One piece of feedback we regularly hear from users is that a page will unexpectedly navigate to a new page, for seemingly no reason. We've found that this redirect often comes from third-party content embedded in the page, and the page author didn't intend the redirect to happen at all. To address this, in Chrome 64 all redirects originating from third-party iframes will show an infobar instead of redirecting, unless the user had been interacting with that frame. This will keep the user on the page they were reading, and prevent those surprising redirects.Another example that Google says causes user frustration is when clicking a link opens the desired destination in a new tab, but the main window navigates to a different, unwanted page.

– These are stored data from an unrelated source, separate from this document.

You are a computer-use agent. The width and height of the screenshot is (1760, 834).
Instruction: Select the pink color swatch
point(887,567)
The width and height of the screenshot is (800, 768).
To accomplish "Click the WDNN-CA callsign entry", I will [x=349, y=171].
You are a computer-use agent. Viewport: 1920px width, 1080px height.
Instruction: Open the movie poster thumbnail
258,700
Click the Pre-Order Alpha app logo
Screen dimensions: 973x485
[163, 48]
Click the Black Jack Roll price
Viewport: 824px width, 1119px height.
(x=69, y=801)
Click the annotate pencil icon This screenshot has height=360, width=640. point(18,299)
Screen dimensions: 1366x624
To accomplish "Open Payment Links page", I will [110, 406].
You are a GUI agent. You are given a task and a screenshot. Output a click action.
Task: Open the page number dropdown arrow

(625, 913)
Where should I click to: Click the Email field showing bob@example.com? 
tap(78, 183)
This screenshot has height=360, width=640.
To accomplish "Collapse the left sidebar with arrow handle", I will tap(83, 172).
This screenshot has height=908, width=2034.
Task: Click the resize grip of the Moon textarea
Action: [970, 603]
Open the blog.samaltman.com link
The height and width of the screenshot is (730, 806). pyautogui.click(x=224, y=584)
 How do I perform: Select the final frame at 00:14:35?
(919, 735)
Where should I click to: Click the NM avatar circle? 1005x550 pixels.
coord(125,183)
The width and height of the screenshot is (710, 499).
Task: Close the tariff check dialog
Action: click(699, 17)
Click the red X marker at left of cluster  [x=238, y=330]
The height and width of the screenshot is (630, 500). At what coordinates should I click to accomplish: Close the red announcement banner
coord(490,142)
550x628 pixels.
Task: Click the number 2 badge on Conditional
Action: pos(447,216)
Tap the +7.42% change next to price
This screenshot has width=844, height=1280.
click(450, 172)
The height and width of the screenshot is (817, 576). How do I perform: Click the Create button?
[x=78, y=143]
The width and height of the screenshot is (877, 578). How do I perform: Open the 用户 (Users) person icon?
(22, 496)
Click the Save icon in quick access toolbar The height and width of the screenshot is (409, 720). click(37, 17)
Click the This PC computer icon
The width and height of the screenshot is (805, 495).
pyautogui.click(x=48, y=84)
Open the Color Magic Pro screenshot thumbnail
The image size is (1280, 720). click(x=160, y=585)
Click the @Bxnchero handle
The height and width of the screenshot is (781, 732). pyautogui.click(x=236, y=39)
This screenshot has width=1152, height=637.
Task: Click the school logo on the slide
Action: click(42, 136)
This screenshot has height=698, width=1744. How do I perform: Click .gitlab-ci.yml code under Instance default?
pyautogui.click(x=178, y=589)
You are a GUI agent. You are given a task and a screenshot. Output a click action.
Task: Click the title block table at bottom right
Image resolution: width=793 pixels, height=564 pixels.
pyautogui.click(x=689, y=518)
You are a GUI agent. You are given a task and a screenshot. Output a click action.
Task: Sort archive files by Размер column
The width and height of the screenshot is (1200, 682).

The behavior is designed to circumvent pop-up blockers, but Google is planning a clampdown.
Staring in Chrome 65, the browser will detect this abusive behavior, trigger an infobar, and prevent the main tab from being redirected, allowing the user to continue on to their intended destination.
Lastly, starting in early January, Chrome's pop-up blocker will attempt put a stop to several other types of abusive experiences that are harder to detect, such as links to third-party websites disguised as play buttons or other site controls, or transparent overlays on websites that capture all clicks and open new tabs or windows.
To help site owners prepare for the changes, Google is launching the Abusive Experiences Report alongside other similar reports in the Google Search Console. These can be used by owners to see to see if any of the abusive experiences have been found on their site and help them improve their user experience.